Testing for Infertility When Having Trouble Conceivingby Katlyn Joy
An estimated 6.1 million American couples, or 10 percent of those of childbearing age, are infertile. Infertility is when a couple has not been successful in conceiving after a year of trying. However, if the woman is over the age of 35, help should be sought after six months of attempting to conceive.
Both the man and the woman will need to undergo evaluation for fertility issues. Men are responsible in half of all cases, so it is definitely not just a female problem. According to the American Pregnancy Association, men alone are the factor in infertility in about 30 percent of cases, and male and female factors are combined in another third of infertility cases.
Male Fertility Testing
Besides a general physical examination, a semen analysis is the most common fertility test for males. Sperm is collected in a container and sent to a lab for testing for sperm count, mobility, viability and normality. While half of male infertility cases are treatable, sometimes further testing is required.
Should the sperm count be low, testing will probably be performed to check blood testosterone, follicle stimulating hormone , luteinizing hormone and prolactin levels.
A urinanalysis may be done to check for infection which would result in white blood cells in the urine. Sperm in urine would indicate retrograde ejaculation.
Occasionally more detailed testing is required, such as sperm agglutination where the the sperm is checked for clumping . Another less common test would be hemizona assay, which looks into the ability of sperm to penetrate an egg.
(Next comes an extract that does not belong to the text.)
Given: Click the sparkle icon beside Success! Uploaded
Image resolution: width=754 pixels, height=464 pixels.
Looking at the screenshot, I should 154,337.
Sometimes a testicular biopsy is performed to determine how well sperm is produced, and vasography checks for leaking of sperm by way of x-ray. Ultrasound may be used to check on any damage involving the male reproductive tract.
Causes of Male Infertility
- Varicocele. The most common problem in male infertility occurs when the veins in the scrotum increase the temperature and reduce sperm production.
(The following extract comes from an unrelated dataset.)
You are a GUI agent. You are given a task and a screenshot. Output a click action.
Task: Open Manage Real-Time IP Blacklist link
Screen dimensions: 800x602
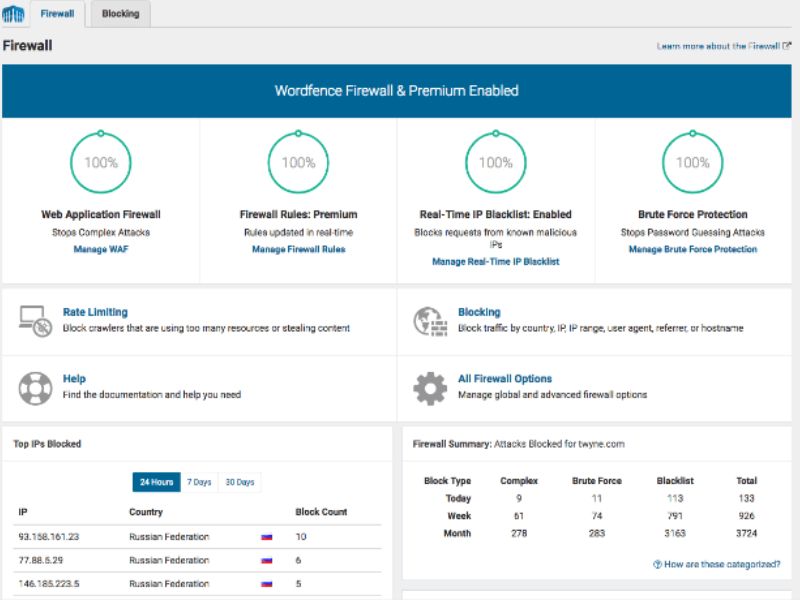pyautogui.click(x=495, y=261)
- A blockage in the reproductive system
- Low sperm count or abnormally shaped sperm
- Undescended testicle
A woman should be keeping track of her menstrual cycles, and when she seems to be ovulating. A physical examination will be required including a pelvic examination complete with a Pap test and a thorough medical history will be gathered as well. Topics like menstrual history, pregnancy, miscarriages and abortions will be noted, general health issues and medications discussed, as well as the patient's history of sexually transmitted diseases or infections and birth control usage.
Certain tests are routinely performed such as a test to determine if and when ovulation is occurring. Often times a woman is asked to use a home test kit for ovulation which that tests for luteinizing hormone. The test will predict when ovulation is about to occur, and when used alongside charting her basal body temperature daily at the same time, it is a good way to time intercourse to coincide with ovulation.
Another familiar routine for a fertility work up is for women to see the fertility specialist on day 3 of her cycle and to take a test to measure FSH and LH to pinpoint ovulation. The second fertility appointment will be set for when the LH surge is expected, prior to ovulation.
Female Fertility Tests
Cervical mucus test - looks at the cervical mucus to determine if it is problematic in achieving a pregnancy. It is performed following sex, or post-coital mucus test, and will determine if sperm is having a difficult time either penetrating it or surviving in it.
Hormone testing will be done to determine levels of chemicals in the body such as androstenedione, DHEAs, estradiol, FSH, Free T3, LH, prolactin, progesterone, and total and free testosterone.
Ultrasound testing will be performed to observe the thickness of the endometrium or the uterine lining, check the condition of the ovaries, uterus and fallopian tubes and to observe whether an egg is being released.
Next Level Fertility Testing
If these tests indicate problems, the next step will be dependent on the problems found. Sometimes, a simple procedure can clear a blockage, or remedy a hormone imbalance. However, if the preliminary testing reveals normal results further testing will be done. These would include:
- Hysterosalpingogram or HSG. This test consists of x-raying the uterus and fallopian tubes to check for abnormalities or blockages.
- Laparoscopy. This procedure is used to view the uterus, fallopian tubes and ovaries. A thin tube with a camera is inserted through the abdomen and the physician will check for scar tissue, damage, or endometriosis.
- Endometrial biopsy. A small section of the uterine lining is cut and checked for hormonal imbalances.
- Ovarian reserve testing. Tests to make sure the eggs are suitable and capable of producing a pregnancy.
- Genetic testing. Sometimes a genetic issue may be the culprit behind a couple's infertility issues.
For women the most common causes of infertility include advanced age, blockages in the fallopian tubes, and endometriosis. Over one-fourth of couples have more than one problem contributing to their difficulties in conceiving. In over 30 percent of couples, no known cause is determined.
When undergoing testing, couples should be prepared for some time to be invested in the process perhaps several months. Treatment options will be dependent on the cause and the individual health of the couple.